History of the Peloponnesian War

Thucydides

Thucydides. The English works of Thomas Hobbes of Malmesbury. Hobbes, Thomas. translator. London: John Bohn, 1843.

And he, seeing them vexed with their present calamity and doing all those things which he had before expected, called an assembly (for he was yet general) with intention to put them again into heart and, assuaging their passion, to reduce their minds to a more calm and less dismayed temper. And standing forth, he spake unto them in this manner:

"Your anger towards me cometh not unlooked for, for the cause of it I know. And I have called this assembly, therefore, to remember you and reprehend you for those things wherein you have either been angry with me or given way to your adversity without reason.

For I am of this opinion, that the public prosperity of the city is better for private men than if the private men themselves were in prosperity and the public wealth in decay.

For a private man, though in good estate, if his country come to ruin, must of necessity be ruined with it; whereas he that miscarrieth in a flourishing commonwealth shall much more easily be preserved.

Since then the commonwealth is able to bear the calamities of private men, and everyone cannot support the calamities of the commonwealth, why should not everyone strive to defend it and not, as you now, astonished with domestic misfortune, forsake the common safety and fall a-censuring both me that counselled the war and yourselves that decreed the same as well as I?

And it is I you are angry withal, one, as I think myself, inferior to none either in knowing what is requisite or in expressing what I know, and a lover of my country and superior to money.

For he that hath good thoughts and cannot clearly express them were as good to have thought nothing at all. He that can do both and is ill affected to his country will likewise not give it faithful counsel. And he that will do that too yet if he be superable by money will for that alone set all the rest to sale.

Now if you followed my advice in making this war, as esteeming these virtues to be in me somewhat above the rest, there is sure no reason that I should now be accused of doing you wrong.

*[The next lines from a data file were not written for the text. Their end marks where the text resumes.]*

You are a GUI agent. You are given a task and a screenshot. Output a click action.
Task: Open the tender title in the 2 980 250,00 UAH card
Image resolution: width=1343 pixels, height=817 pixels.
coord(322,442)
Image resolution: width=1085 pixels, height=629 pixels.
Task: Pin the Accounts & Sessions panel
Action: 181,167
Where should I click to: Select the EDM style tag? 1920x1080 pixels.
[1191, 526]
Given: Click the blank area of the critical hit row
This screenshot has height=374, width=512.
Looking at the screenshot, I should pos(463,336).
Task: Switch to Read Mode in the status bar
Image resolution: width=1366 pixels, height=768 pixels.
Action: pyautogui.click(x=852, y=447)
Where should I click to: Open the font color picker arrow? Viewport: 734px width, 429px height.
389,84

"For though to such as have it in their own election (being otherwise in good estate), it were madness to make choice of war; yet when we must of necessity either give way, and so without more ado be subject to our neighbours, or else save ourselves from it by danger, he is more to be condemned that declineth the danger than he that standeth to it.

For mine own part I am the man I was and of the mind I was; but you are changed, won to the war when you were entire but repenting it upon the damage and condemning my counsel in the weakness of your own judgment. The reason of this is because you feel already everyone in particular that which afflicts you, but the evidence of the profit to accrue to the city in general you see not yet.

And your minds, dejected with the great and sudden alteration, cannot constantly maintain what you have before resolved. For that which is sudden and unexpected and contrary to what one hath deliberated enslaveth the spirit, which by this disease principally, in the neck of the other incommodities, is now come to pass in you.

But you that are born in a great city and with education suitable, how great soever the affliction be, ought not to shrink at it and eclipse your reputation (for men do no less condemn those that through cowardice lose the glory they have than hate those that through impudence arrogate the glory they have not) but to set aside the grief of your private losses and lay your hands to the common safety.

"As for the toil of the war, that it may perhaps be long and we in the end never the nearer to victory, though that may suffice which I have demonstrated at other times touching your causeless suspicion that way, yet this I will tell you, moreover, touching the greatness of your means for dominion, which neither you yourselves seem ever to have thought on nor I touched in my former orations, nor would I also have spoken it now but that I see your minds dejected more than there is cause for.